J’hochai la tête. Nous verrions à ce moment-là, les tensions retombées.
« Entendu ! Je prendrais contact avec elle. »
Et je repris mon avancée vers mon objectif. Des réponses m’attendaient. Je ne mis guère plus que quelques secondes pour arriver sur l’elfe blanche et l’humoran. En arrivant à leur niveau, mon attitude se referma tout à coup. J’étais là pour une raison précise et officielle, pas pour tailler le bout de gras avec des mercenaires. Les bras croisés, visage fermé, je me mis à quelques pas de distance d’eux.
« Ce n’est pas que j’aimerais interrompre votre conversation, mais je suis missionné par le General Bogast pour tirer au clair une affaire. »

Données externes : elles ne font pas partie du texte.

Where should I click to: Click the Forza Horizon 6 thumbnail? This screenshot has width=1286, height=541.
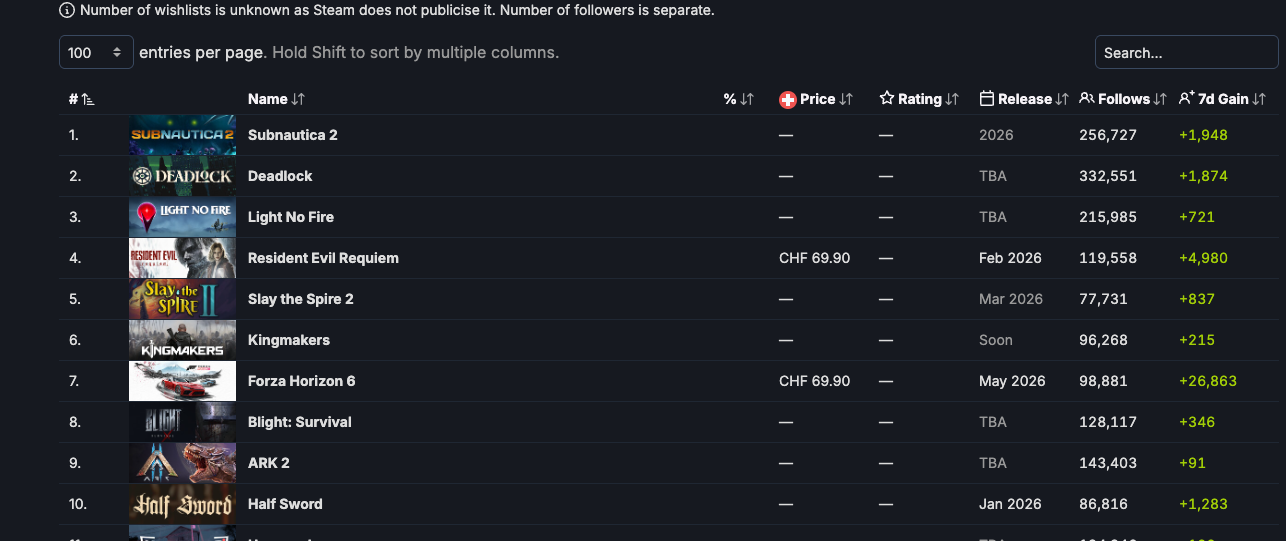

Je me tournai vers la dénommée Sibelle :
« Tenez madame, voici le fait : Le General Bogast vous a, semble-t-il, envoyé réaliser une mission. À savoir, sauver Vandrak d’Arkasse qui se trouve être mon père. Or, il attend toujours un rapport du résultat de votre mission. J’aimerais entendre de votre bouche le fin mot de cette histoire, sachant qu’elle me concerne directement et que je ne peux manifestement plus faire confiance aux propos de celui qui vous accompagne. »
Dit-il en jetant regard plein de reproche à Sirat.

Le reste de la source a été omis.